News » Whistler

Melamed confirms his mayoral musings

Three-term councillor encouraged to run for mayor, yet to make a decision

by

comment

The most popular councillor in the last election, with 1,867 votes, is now thinking about a more full time political career.

Ken Melamed confirmed this week that he is carefully weighing his options should he decide to run for mayor in November’s municipal election.

"I’m considering it," he said simply.

Originally Melamed wasn’t thinking about the top job on council but a flood of phone calls and e-mails and conversations with supporters encouraging him to throw his hat in the ring has got him thinking otherwise in recent weeks. This reflection comes in the wake of last month’s announcement from three-term Mayor Hugh O’Reilly that he will not be seeking re-election this fall.

"It’s hard to ignore (the encouragement to run)," added Melamed.

To date just two candidates have publicly announced they are seeking the mayor’s job this fall. Those candidates are Councillor Nick Davies and former mayor and MLA Ted Nebbeling.

Others are expected to join the race closer to election day. The nomination period lasts from Oct. 4 to 14, with election day on Nov. 19.

Unlike the mayor’s job, which is a full time position, councillors are paid based on a workweek of roughly 20 hours. Often times they work more than those 20 hours.

Melamed has been logging his hours at the council table for nine years, since he first decided to run for a seat in 1996. In that time he has become a familiar figure on Whistler’s political landscape as well as on the mountains where he is a ski patroller, and on construction sites around town where he works as a self-employed stonemason.

He is renowned for his concern for the environment and his passion to keep growth and development limited. Many times he has been the lone voice in opposition of council decisions, most notably his "no" vote in October 2002 against the 2010 Olympics. At the time he said he could not support the bid because he felt it failed to protect the community from serious issues.

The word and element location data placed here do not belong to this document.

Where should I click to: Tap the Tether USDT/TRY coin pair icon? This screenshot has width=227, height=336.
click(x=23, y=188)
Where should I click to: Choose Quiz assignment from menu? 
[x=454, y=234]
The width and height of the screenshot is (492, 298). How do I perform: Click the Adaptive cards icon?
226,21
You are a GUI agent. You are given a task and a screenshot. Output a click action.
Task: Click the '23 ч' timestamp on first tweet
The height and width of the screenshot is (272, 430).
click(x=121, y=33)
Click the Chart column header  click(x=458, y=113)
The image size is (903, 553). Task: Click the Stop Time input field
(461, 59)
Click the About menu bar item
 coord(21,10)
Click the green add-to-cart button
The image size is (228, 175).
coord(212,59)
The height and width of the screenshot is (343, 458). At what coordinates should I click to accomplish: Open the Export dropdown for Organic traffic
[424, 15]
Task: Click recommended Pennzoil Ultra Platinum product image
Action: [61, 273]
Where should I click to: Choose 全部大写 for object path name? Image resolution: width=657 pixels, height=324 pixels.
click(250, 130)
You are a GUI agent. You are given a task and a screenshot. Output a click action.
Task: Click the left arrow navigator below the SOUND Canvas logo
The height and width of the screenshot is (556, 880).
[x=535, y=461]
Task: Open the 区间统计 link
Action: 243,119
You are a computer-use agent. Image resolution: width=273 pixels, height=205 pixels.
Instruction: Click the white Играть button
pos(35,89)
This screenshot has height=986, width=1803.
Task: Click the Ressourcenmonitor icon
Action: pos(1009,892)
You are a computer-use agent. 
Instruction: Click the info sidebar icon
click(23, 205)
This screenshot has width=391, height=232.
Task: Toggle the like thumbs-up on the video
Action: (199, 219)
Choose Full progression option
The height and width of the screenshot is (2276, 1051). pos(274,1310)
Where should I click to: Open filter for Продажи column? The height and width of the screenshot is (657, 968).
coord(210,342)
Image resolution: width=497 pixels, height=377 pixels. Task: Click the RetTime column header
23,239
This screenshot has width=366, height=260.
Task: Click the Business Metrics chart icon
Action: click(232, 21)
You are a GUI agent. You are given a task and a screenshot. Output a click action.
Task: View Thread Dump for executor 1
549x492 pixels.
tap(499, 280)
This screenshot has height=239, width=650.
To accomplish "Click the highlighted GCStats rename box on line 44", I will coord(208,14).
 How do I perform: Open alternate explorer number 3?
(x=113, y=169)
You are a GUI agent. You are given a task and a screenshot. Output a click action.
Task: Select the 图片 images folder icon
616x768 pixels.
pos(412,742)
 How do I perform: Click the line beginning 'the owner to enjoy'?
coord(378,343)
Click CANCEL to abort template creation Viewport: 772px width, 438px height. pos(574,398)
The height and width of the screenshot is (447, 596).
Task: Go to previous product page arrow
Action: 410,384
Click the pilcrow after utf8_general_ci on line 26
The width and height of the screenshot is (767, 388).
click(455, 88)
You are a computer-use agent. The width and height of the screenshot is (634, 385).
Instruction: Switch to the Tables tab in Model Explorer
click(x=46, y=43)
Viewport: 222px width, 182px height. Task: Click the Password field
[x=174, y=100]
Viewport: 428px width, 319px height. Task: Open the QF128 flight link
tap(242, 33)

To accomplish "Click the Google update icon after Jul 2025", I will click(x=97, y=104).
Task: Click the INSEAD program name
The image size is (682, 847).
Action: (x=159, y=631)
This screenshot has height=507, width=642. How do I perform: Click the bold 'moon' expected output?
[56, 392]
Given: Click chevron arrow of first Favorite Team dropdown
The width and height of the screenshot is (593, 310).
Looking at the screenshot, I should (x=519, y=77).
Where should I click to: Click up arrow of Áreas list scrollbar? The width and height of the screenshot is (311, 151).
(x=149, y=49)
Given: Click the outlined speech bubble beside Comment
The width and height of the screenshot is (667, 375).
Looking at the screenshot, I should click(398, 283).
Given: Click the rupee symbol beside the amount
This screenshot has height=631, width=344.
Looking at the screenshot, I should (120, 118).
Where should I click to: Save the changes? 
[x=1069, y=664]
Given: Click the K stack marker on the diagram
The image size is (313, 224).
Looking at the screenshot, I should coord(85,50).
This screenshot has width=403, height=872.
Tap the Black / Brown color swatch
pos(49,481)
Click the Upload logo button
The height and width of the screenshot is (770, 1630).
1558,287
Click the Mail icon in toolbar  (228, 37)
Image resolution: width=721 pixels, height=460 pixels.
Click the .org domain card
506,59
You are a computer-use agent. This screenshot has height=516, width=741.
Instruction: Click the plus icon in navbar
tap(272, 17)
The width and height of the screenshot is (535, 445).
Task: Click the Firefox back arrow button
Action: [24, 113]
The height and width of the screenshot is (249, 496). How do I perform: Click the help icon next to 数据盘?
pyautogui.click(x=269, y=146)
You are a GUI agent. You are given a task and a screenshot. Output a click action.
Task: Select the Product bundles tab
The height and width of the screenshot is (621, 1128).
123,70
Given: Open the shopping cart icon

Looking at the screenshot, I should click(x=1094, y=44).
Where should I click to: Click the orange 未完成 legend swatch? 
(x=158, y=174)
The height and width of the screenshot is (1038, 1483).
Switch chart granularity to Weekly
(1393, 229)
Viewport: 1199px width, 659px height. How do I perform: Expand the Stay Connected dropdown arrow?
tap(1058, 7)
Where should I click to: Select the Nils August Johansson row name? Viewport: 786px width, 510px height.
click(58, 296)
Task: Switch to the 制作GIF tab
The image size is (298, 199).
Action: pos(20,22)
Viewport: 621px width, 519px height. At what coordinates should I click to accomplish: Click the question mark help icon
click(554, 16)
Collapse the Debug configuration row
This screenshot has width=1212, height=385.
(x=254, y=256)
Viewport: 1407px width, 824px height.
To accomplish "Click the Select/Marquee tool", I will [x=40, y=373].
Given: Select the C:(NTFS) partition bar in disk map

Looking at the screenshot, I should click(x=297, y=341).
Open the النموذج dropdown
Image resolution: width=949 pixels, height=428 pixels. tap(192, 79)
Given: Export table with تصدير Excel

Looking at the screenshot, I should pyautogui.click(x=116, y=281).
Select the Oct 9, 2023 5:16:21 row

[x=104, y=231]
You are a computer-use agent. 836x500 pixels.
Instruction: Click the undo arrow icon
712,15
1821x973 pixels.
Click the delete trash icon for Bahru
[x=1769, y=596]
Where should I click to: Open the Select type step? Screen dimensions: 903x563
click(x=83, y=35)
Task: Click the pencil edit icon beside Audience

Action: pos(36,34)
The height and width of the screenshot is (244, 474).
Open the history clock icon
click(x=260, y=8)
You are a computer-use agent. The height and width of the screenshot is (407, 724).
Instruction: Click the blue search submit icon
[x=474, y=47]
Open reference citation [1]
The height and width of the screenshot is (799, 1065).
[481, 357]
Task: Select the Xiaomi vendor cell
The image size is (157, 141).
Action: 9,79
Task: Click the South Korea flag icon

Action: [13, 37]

"At this time I do not believe we have sufficient safeguards to withstand the coming pressure that the bid brings," he said.

"I would like to see a number of policies put in place to put those safeguards in place. Locally we need an affordability strategy. We need a workable teardown policy and we need to have a new integrated capped growth employee housing strategy."

In his 2002 campaign interview with Pique Newsmagazine weeks after that decision he said: "I also wanted to address the perception that I say ‘no’ to everything and don’t have any solutions. It’s not true. I have the distinction of having more failed motions and amendments than anyone on council. I’ve always supported ideas that are new or different."

He would not say when he would make his final decision to run for mayor or not. He is waiting for friends who are part of his election team to return to Whistler and once here they will discuss options and possibilities for his political future.